What to produce:
Your task is to repeat the records exactly from the line containing "611x743 pixels." onward, through the final line.

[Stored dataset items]
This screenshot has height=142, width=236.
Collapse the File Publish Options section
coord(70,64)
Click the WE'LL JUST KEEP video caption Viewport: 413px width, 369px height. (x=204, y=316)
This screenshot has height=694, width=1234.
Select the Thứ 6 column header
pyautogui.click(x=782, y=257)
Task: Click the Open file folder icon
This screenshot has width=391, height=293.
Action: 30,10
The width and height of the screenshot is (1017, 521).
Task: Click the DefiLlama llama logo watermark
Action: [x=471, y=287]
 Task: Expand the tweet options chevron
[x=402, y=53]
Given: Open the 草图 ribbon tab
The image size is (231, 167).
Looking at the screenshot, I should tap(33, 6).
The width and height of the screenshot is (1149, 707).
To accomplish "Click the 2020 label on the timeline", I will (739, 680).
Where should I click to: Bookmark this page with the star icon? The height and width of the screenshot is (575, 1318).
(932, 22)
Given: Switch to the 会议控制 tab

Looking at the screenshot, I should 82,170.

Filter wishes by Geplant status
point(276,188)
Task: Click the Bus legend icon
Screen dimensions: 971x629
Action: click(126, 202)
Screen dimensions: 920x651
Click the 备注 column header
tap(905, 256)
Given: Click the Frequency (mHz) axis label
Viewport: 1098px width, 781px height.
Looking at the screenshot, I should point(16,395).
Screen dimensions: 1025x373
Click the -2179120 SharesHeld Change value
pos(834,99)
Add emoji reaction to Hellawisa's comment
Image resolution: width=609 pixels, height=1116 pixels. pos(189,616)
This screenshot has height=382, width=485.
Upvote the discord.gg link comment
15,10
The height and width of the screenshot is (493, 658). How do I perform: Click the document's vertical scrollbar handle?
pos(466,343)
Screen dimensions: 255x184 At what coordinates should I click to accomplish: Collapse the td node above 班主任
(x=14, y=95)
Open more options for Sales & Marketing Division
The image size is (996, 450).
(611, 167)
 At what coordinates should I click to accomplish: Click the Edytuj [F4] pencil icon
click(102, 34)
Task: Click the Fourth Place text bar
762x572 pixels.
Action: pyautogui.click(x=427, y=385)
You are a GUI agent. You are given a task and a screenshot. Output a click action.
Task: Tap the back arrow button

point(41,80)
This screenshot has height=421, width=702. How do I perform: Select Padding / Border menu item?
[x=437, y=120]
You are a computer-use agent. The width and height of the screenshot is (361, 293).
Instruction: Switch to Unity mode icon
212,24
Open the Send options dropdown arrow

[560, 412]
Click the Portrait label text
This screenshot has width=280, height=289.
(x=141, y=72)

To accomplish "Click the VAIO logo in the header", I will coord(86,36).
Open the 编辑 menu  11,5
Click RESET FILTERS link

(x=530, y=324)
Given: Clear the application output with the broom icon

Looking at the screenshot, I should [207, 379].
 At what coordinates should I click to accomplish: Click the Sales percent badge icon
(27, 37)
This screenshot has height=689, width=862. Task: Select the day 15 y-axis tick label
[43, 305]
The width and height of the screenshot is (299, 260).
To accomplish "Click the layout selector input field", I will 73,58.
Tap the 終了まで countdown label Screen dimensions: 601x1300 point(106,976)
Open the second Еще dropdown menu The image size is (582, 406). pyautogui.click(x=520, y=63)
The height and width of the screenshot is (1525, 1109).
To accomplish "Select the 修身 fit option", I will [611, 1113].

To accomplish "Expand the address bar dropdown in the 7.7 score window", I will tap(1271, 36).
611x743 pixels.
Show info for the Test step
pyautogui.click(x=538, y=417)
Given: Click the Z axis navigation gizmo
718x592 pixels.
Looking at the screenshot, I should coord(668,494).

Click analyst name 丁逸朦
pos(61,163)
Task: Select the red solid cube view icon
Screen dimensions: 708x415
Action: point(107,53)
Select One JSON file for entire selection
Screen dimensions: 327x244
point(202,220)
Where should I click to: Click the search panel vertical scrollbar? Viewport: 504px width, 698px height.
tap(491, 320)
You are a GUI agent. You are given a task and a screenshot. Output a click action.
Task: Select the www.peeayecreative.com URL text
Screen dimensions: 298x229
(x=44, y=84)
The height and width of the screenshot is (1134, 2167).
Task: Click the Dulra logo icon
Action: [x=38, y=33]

Answer space:
611x743 pixels.
Show info for the Test step
pyautogui.click(x=538, y=417)
Given: Click the Z axis navigation gizmo
718x592 pixels.
Looking at the screenshot, I should coord(668,494).

Click analyst name 丁逸朦
pos(61,163)
Task: Select the red solid cube view icon
Screen dimensions: 708x415
Action: point(107,53)
Select One JSON file for entire selection
Screen dimensions: 327x244
point(202,220)
Where should I click to: Click the search panel vertical scrollbar? Viewport: 504px width, 698px height.
tap(491, 320)
You are a GUI agent. You are given a task and a screenshot. Output a click action.
Task: Select the www.peeayecreative.com URL text
Screen dimensions: 298x229
(x=44, y=84)
The height and width of the screenshot is (1134, 2167).
Task: Click the Dulra logo icon
Action: [x=38, y=33]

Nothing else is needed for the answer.